(Dataset entries)
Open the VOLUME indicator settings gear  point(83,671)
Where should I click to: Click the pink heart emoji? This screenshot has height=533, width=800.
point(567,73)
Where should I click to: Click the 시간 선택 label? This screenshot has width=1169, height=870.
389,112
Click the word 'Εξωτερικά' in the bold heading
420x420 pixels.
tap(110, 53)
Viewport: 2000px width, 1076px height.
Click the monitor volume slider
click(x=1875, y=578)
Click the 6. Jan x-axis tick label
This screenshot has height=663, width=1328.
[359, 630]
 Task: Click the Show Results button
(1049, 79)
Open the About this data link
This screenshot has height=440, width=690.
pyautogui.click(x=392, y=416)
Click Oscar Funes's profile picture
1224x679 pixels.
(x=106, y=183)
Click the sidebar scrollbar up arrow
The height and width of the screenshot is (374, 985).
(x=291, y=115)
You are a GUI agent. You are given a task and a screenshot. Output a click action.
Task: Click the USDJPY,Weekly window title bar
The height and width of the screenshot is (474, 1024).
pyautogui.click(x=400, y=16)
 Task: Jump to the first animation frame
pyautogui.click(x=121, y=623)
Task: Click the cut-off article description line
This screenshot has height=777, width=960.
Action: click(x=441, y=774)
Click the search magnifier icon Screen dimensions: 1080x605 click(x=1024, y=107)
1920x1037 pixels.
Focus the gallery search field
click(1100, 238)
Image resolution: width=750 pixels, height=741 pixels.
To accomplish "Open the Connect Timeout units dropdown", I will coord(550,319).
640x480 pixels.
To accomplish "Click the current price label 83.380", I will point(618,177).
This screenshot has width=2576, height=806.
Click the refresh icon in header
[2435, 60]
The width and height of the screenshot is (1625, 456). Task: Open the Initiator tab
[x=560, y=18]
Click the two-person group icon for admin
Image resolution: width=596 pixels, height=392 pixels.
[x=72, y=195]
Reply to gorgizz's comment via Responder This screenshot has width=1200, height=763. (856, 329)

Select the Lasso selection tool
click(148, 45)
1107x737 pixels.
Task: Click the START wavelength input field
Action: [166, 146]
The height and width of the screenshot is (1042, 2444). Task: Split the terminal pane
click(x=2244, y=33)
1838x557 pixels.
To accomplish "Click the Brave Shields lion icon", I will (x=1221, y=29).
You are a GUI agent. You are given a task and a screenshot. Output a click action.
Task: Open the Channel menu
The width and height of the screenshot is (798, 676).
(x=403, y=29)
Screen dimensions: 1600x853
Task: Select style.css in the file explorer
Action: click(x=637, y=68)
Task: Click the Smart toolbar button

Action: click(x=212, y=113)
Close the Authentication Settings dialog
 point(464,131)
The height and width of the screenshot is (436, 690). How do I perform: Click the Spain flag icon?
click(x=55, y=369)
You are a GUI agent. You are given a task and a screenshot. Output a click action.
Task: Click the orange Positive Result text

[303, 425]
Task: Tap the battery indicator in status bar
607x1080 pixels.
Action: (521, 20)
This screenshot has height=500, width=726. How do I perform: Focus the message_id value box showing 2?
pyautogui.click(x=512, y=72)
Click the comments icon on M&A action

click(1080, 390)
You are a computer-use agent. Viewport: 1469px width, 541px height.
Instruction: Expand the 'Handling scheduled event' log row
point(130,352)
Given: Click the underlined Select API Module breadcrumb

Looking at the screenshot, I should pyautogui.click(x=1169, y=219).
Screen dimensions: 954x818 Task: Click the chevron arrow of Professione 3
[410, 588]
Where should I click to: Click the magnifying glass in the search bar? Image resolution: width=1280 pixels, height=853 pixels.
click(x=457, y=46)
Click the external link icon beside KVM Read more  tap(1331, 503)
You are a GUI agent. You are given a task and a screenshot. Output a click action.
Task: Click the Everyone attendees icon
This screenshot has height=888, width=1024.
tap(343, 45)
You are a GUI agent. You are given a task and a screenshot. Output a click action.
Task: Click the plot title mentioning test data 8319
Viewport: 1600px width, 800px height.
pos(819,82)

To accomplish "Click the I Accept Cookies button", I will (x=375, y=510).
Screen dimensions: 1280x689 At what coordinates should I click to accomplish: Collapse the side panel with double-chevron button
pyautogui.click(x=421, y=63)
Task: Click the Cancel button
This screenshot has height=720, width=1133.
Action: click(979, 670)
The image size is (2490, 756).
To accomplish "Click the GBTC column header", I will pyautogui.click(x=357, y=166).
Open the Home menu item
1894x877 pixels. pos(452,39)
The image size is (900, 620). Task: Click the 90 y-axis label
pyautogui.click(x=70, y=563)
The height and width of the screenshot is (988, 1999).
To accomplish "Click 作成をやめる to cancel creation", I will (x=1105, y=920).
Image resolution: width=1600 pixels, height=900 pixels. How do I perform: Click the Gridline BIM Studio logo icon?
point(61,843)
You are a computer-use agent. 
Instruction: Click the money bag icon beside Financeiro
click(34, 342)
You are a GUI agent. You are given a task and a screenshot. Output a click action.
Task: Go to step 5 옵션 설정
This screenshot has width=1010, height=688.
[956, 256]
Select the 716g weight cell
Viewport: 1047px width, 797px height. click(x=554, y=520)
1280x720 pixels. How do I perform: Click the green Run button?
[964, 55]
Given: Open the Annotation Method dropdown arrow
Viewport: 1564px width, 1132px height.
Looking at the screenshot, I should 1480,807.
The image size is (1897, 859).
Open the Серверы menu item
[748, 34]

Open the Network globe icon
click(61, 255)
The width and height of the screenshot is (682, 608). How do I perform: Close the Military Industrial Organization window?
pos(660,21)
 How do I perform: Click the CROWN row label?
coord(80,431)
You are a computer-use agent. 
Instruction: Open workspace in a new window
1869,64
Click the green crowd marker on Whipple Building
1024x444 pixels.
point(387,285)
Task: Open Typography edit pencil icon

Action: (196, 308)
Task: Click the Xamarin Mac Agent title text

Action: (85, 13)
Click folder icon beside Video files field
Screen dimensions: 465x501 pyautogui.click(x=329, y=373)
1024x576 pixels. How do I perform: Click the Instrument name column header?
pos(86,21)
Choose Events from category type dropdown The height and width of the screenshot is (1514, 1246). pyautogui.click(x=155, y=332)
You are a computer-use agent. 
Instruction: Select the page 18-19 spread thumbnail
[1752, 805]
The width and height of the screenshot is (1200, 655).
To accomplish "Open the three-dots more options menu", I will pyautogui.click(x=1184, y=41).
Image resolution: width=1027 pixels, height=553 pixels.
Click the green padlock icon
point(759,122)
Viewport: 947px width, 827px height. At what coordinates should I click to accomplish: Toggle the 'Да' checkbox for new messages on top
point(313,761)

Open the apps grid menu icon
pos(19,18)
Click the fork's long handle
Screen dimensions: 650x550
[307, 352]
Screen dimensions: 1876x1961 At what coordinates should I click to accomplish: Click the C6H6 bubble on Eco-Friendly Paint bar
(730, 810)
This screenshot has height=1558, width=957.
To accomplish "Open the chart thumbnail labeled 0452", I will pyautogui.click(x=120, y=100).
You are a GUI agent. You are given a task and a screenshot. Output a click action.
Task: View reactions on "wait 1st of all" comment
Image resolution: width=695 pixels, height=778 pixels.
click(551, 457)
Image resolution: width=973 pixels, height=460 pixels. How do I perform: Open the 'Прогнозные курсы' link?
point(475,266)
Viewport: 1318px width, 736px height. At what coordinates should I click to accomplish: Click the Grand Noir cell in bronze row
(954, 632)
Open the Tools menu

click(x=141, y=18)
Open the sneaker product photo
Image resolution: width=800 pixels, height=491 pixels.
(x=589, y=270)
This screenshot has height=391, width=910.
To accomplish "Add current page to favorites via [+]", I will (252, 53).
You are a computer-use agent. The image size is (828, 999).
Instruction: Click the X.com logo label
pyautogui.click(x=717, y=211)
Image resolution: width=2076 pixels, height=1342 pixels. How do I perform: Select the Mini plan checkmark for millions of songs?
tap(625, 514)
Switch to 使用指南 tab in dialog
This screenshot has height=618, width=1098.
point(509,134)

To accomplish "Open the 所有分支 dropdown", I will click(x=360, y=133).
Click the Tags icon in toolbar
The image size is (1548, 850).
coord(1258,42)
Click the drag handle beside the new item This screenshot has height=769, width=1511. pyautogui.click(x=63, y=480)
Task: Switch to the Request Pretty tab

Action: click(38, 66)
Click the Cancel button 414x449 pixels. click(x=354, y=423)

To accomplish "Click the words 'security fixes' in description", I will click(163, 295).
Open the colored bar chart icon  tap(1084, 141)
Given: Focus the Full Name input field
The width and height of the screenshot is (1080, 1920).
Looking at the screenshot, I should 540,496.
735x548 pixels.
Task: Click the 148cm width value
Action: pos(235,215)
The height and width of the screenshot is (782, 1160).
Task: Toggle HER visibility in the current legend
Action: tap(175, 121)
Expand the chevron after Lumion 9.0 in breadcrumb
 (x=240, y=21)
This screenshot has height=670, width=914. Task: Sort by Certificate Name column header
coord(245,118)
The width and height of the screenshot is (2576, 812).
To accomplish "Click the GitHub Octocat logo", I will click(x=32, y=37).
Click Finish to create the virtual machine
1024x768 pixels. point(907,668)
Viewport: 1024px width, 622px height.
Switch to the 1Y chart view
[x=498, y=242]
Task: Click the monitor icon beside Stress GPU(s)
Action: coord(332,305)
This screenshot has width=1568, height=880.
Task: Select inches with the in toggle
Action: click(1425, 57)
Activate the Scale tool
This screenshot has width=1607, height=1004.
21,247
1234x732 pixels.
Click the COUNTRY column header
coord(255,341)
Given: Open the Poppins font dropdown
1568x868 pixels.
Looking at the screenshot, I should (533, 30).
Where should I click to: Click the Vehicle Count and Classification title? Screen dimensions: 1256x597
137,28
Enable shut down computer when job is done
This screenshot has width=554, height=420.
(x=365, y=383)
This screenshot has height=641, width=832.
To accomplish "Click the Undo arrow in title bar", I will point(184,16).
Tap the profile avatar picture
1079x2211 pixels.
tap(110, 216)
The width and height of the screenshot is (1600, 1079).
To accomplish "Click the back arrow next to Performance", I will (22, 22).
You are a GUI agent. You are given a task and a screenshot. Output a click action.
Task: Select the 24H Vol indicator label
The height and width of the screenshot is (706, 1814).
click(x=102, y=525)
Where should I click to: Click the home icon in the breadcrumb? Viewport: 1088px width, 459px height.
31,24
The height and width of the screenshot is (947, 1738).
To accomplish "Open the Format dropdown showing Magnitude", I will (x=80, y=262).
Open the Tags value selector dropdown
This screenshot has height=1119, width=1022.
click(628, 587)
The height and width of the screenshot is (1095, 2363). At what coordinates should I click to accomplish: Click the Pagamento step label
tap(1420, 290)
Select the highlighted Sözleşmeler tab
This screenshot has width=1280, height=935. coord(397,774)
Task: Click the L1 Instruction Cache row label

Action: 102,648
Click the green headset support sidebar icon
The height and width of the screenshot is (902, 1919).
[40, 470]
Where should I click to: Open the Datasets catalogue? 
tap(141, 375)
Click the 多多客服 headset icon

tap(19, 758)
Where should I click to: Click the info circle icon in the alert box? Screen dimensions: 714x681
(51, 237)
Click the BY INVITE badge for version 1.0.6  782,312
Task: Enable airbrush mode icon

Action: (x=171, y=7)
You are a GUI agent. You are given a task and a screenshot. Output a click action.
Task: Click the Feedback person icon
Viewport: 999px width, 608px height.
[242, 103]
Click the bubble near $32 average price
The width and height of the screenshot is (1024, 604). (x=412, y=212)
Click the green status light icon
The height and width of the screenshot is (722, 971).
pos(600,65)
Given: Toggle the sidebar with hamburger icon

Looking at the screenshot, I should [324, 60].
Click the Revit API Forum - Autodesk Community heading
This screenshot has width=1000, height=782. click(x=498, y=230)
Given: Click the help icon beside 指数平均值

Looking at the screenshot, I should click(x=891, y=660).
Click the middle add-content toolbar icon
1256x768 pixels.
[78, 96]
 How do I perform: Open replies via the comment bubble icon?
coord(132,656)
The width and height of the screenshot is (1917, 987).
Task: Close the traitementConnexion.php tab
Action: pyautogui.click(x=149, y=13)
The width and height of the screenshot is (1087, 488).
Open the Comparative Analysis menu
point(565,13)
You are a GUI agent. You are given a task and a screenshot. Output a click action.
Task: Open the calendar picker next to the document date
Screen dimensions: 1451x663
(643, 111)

_What is expected:_ From the records above, copy out the line with "Screen dimensions: 954x818", the line with "Click the external", and every line between them, word for word.

_The answer:_
Screen dimensions: 954x818 Task: Click the chevron arrow of Professione 3
[410, 588]
Where should I click to: Click the magnifying glass in the search bar? Image resolution: width=1280 pixels, height=853 pixels.
click(x=457, y=46)
Click the external link icon beside KVM Read more  tap(1331, 503)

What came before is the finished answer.